-- YOUR TASKS --
(a) Answer these questions from the article on nanotechnology for medical diagnostics:
(i) Which two diseases does it name as still among the leading causes of death in sub-Sahara Africa and parts of Asia?
(ii) What does "meta" stand for in Greek?
(iii) What cells were placed on the NEC to demonstrate the device?
(b) In the article on nanotechnology for medical diagnostics, rewrite the part that opens with the words containing "The study of" and closes with "low income countries.", renaming "bulky" to "cumbersome".
(c) Continue the article on the nanophotonics enabled coverslip from the point where it stops.

-- EXTRACT PROVIDED --
--------------------------------------------------
Developing countries face many challenges in the fight against infectious diseases. One of these is the lack of access to medical diagnostic tools. This is considered a key reason why malaria and tuberculosis are still two of the leading causes of death in sub-Sahara Africa and parts of Asia.
In order to address issue of affordable, accessible medical diagnostic tools, new technologies are needed. That’s where nanotechnology comes to the rescue.
The study of biological cells is essential to medical diagnostics, disease detection and prevention. Traditional pathways to ‘see’ cells, their internal structures and the interaction between different organelles, involve staining the cells with special dyes and using phase contrast imaging. These established techniques deliver a great deal of information, but the colored dye can kill it. The phase contrast microscopes are bulky and expensive instruments that have optical parts that need maintenance over time, making wide-spread use difficult in low income countries.
New research is being done in an effort to address these challenges. Since cells are so tiny (on the order of a few to 100 micrometres or so), it makes sense to create ‘eyes’ to see on that level using nanotechnology.
Currently, it is possible to fabricate devices and nanostructures with unparalleled precision. Application of such nanostructures to ‘play’ with light has led to the emergence of a new field of optics known as meta-optics (meta stands for beyond in Greek) that aims to miniaturize and condense the current bulky microscopes into something more portable and cost-effective, without affecting the performance. To that end, meta- can be of utmost value in making medical diagnostics more accessible. If that sounds like sci-fi, it is not.
As a matter of fact, that’s what Professor Ann Roberts from the University of Melbourne and her team have done. Using cutting-edge nanotechnology, they have designed an array of nanostructures on a conventional microscope coverslip that enable the user to see the transparent biological cells, without staining. Not only does this not harm the cells, it also incorporates the phase contrast microscope’s ability to visualize transparent cells without the need for the phase microscope itself— a win on both fronts.
Prof Roberts says, “Our approach has significant potential to become an inexpensive, ultra-compact phase-imaging tool that could be integrated into smartphone camera and other mobile devices to make mobile medical diagnostics broadly available.”
Details of this nanophotonics enabled coverslip (NEC) and its ability to visualize micrometer-sized phase components were recently published in Light Science and Applications.
To demonstrate the working of the device, human cancer cells (HeLa) were placed on the NEC. A beam of light was passed through the cells on the NEC and onto a camera to capture the image. By tilting the NEC by a small degree, the phase contrast of the cells was dramatically enhanced to produce a clear visualization of the cells, which were otherwise not clear.
--------------------------------------------------
-- DATA EXCERPTS --

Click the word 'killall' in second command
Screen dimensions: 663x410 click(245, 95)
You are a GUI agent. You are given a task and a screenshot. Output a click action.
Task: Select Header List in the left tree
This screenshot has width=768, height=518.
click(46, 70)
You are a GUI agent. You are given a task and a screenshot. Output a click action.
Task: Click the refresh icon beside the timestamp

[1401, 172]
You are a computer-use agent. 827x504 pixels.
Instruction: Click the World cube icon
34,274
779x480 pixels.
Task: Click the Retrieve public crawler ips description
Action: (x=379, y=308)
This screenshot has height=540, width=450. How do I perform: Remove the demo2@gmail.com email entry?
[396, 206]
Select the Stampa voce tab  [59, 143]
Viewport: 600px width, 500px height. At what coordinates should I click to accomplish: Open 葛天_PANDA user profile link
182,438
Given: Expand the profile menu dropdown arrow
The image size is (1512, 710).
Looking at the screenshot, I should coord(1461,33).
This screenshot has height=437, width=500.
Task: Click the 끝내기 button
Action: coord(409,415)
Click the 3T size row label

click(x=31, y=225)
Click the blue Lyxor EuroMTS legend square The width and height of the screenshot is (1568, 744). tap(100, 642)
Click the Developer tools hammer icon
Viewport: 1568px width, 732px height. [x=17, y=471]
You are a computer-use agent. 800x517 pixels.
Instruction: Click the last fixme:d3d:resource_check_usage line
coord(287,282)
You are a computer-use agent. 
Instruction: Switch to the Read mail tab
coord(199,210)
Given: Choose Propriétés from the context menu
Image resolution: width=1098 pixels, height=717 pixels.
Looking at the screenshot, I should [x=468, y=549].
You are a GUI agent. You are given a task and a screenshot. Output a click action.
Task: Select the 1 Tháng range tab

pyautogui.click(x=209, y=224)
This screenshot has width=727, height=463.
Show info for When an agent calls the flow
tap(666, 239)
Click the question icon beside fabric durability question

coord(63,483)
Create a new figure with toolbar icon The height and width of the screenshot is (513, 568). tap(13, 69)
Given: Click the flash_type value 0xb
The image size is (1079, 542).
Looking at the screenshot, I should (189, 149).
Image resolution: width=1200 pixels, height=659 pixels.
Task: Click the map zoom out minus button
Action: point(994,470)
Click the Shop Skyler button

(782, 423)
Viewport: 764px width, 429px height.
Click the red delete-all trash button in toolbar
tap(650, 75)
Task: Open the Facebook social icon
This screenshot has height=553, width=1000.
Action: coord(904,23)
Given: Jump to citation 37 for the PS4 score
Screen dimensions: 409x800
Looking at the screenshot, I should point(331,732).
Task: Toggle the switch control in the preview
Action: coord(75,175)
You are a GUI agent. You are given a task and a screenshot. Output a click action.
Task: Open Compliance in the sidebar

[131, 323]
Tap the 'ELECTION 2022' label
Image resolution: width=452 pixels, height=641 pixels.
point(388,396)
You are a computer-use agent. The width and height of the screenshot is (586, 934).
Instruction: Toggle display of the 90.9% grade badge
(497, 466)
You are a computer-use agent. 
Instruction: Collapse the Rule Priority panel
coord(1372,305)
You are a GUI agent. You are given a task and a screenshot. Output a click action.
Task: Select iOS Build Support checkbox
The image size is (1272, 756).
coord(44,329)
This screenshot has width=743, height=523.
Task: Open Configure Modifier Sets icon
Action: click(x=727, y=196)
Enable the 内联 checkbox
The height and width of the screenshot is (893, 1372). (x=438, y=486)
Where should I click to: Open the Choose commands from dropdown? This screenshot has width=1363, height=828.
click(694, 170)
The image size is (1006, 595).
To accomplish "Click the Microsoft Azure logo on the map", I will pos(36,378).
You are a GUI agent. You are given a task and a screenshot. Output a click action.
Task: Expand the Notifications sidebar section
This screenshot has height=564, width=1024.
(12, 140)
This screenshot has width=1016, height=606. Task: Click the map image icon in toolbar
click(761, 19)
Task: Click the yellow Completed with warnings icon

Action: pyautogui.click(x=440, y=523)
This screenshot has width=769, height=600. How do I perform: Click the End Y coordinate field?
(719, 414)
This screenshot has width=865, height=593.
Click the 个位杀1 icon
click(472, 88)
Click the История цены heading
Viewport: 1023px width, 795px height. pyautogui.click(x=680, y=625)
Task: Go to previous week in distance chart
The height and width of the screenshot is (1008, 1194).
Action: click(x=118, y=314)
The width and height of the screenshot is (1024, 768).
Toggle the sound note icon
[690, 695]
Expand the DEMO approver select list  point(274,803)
--------------------------------------------------
-- ANSWERS BY ITEM --
(a)
(i) Malaria and tuberculosis.
(ii) Beyond.
(iii) Human cancer cells (HeLa).

(b)
The study of biological cells is essential to medical diagnostics, disease detection and prevention. Traditional pathways to ‘see’ cells, their internal structures and the interaction between different organelles, involve staining the cells with special dyes and using phase contrast imaging. These established techniques deliver a great deal of information, but the colored dye can kill it. The phase contrast microscopes are cumbersome and expensive instruments that have optical parts that need maintenance over time, making wide-spread use difficult in low income countries.

(c)
Unlike a differential interference contrast (DIC) microscope that uses bulky Wollaston prisms for imaging, the coverslip is much smaller, yet creates a similar three-dimensional contrast effect. The NEC achieves this using the synergy of an optically active layer and fine nano gratings.
When used like this, the NEC provides detailed imaging without additional use of optics. This device is so precise that intracellular structures like the nuclei of the cells, and even nucleoli (which are present inside the nucleus) could be observed at a high resolution. This aspect is important, as detection and diagnosis of medical conditions such as cancer or tuberculosis involves studying the aberrations inside the affected cells, and the NEC can be a veritable tool to visualize such conditions.
Some information (sometimes crucial) is lost when the light passing through a biological sample is not aptly collected up by the detector. The resolution of the optical phase components necessitates the use of additional, complex optics or post-processing by computers. The NEC bypasses all of this, and as long as it is able to collect all the scattered light from the sample, its placement between the sample and the detector is flexible.
This research is a part of Australian Research Council Center of Excellence for Transformative Meta-Optical Systems (ARC-TMOS), which aims to generate, manipulate and detect light for a wide variety of applications.
As one of the principal investigators in this project, Dr. Roberts best summarizes the work as follows: “We designed a nanostructured microscope coverslip that allows us to visualize otherwise transparent biological cells simply by placing them on top of the device and shining light through them. This is an exciting breakthrough in the field of phase-imaging, since our method requires neither the use of bulk-optical components, chemical staining or computational post processing as it is the case with conventional methods.”
Thus, from a nondescript, flat piece of glass to the next generation imaging technology, the coverslip has undergone a meta-morphosis!